Il ritorno del Premio Carluccio Villa a Busto. Rilanciato dai giovani di In-Nova

BUSTO ARSIZIO – Rinasce, e si rinnova, il premio Carluccio Villa, storico riconoscimento che dal 1955 premia i ragazzi delle scuole elementari e medie di Busto Arsizio che si distinguono per altruismo e solidarietà. Artefice del rilancio è l’associazione giovanile In-Nova, guidata dai fratelli Agosti, Tommaso presidente e Jacopo vicepresidente, con “un approccio innovativo e sensibile alle necessità del presente”. La cerimonia di premiazione è in programma sabato 28 settembre alle 15.30 nella sala Tramogge dei Molini Marzoli.

Il premio

Il prestigioso riconoscimento cittadino, destinato agli studenti delle scuole primarie e secondarie di primo grado, è stato istituito dalla Fondazione Carluccio Villa nel 1955, per ricordare la figura di un giovane – Carluccio Villa appunto, morto a soli 22 anni durante l’epidemia di tifo nel 1954 – esempio di dedizione e altruismo che ha dedicato la sua vita all’assistenza dei bisognosi e agli studi universitari di medicina. Questo premio, che si distingue per celebrare non solo l’eccellenza scolastica ma soprattutto l’altruismo e la solidarietà tra i più giovani, intende ancora una volta valorizzare l’impegno degli studenti. Dopo lo stop negli anni del Covid, da quest’anno e per il prossimo quinquennio, l’associazione IN-NOVA è stata incaricata della gestione di questo illustre premio, giunto alla 67esima edizione, che negli anni è stato attribuito a circa 3.200 giovani, di cui i due terzi femmine.

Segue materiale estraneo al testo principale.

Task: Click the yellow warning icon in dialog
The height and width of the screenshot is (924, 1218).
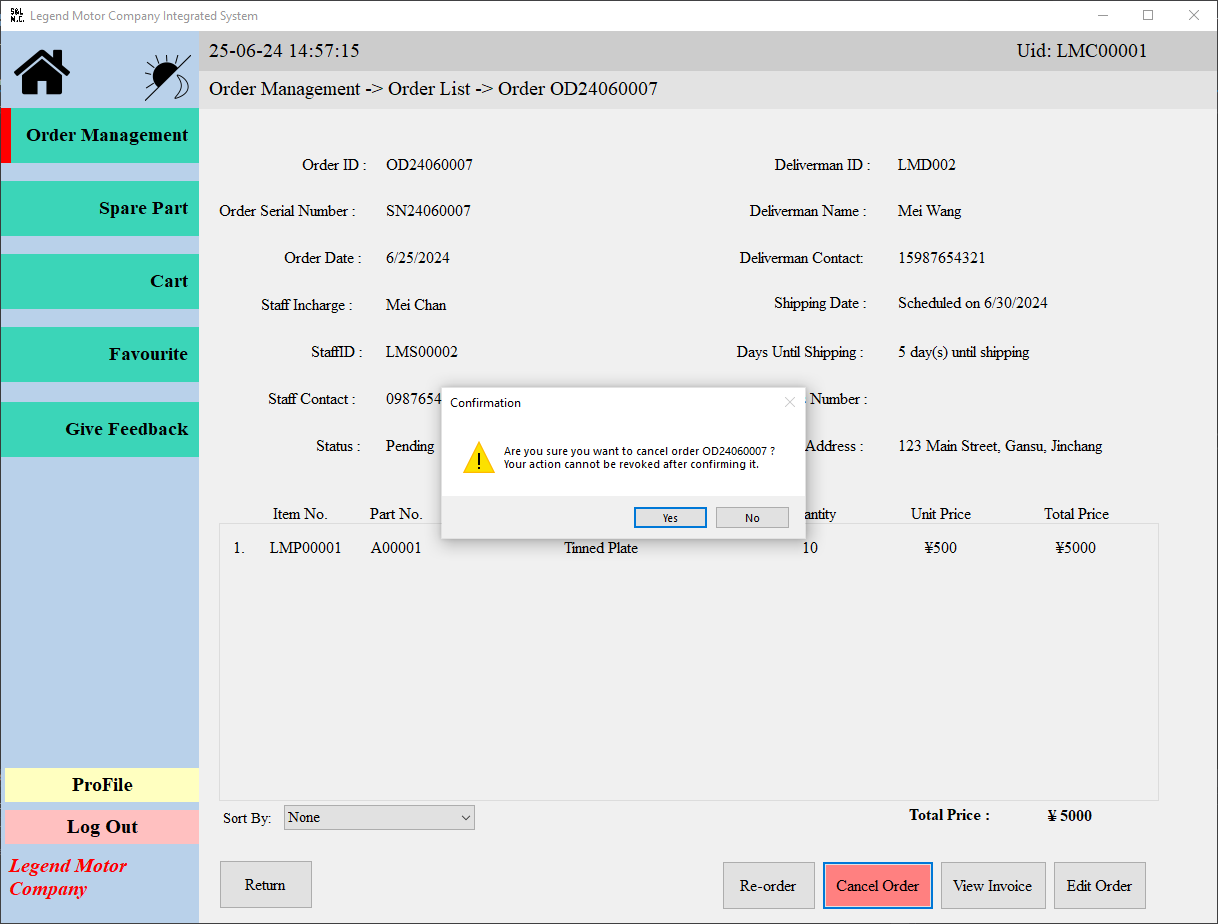Action: 479,458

I premiati, ma soprattutto le premiate

In questa edizione saranno premiati 68 studenti, 34 di quinta elementare e 34 di terza media di tutte le scuole della città di Busto Arsizio, che si sono distinti, agli occhi dei propri docenti, per una particolare sensibilità e attenzione ai propri compagni. Per due terzi fanciulle e un terzo maschi – fa notare Tommaso Agosti, presidente di In-Nova – digitalizzando l’archivio del premio abbiamo scoperto che la distribuzione dei premiati tra maschi e femmine da settant’anni si ripete matematicamente in questi termini. Con questo premio facciamo emergere buone prassi e buoni comportamenti quanto mai preziosi in un’epoca in cui raramente viene dato spazio ai buoni esempi che arrivano dai ragazzi aggiunge l’assessore alle politiche educative Daniela Cerana.

L’impronta

Concretamente, il premio consiste in un biglietto per il museo Step Futurability District di Milano, un’evoluzione rispetto ai premi consegnati negli anni: “Siamo partiti dai libretti di risparmio che regalavamo ai giovani nei primi anni e poi siamo passati ai grandi classici della letteratura, fino ai testi sulla storia della città, ora anche il premio si adegua ai tempi” rivela il presidente della Fondazione Carluccio Villa Ercole Milani. È un premio che ha fatto la storia di Busto Arsizio, ora sono dei giovani a dargli un futuro. Ed è proprio questo aspetto che ha convinto il Lions Club Lombardia Digital presieduto da Stefano Garoni a diventare partner dell’iniziativa. Con Danilo Francesco Guerini Rocco, di Lions International, che auspica con In-Nova un “satellite” dedicato ai giovani in ambito Lions o Leo Club, e il presidente di zona Lions Roberto Caironi che ricorda come il motto del presidente mondiale “Lasciate un’impronta” sia particolarmente in linea con un riconoscimento che dà merito a chi si comporta bene a scuola.

La riflessione

IN-NOVA è una associazione che si impegna a supportare scuole e aziende nello sviluppo di soft skill (team working, public speaking, problem solving, leadership…) di studenti, docenti, dipendenti e collaboratori. Attraverso metodologie innovative e coinvolgenti, mira a stimolare una riflessione profonda sulle tematiche più rilevanti del presente, fornendo strumenti utili per affrontare ogni sfida con fiducia e cognizione. La cerimonia del “Premio Villa” sarà utile per un momento per riflettere sul tema della disabilità e dell’inclusione, elemento centrale per la costruzione di una società e di una scuola più equa e rispettosa, con l’ex preside del Liceo Crespi Cristina Boracchi e con la docente di scienze motorie Cecilia Gorletta, che con la società Real Eyes Sport è impegnata nell’inclusione di persone con disabilità visiva.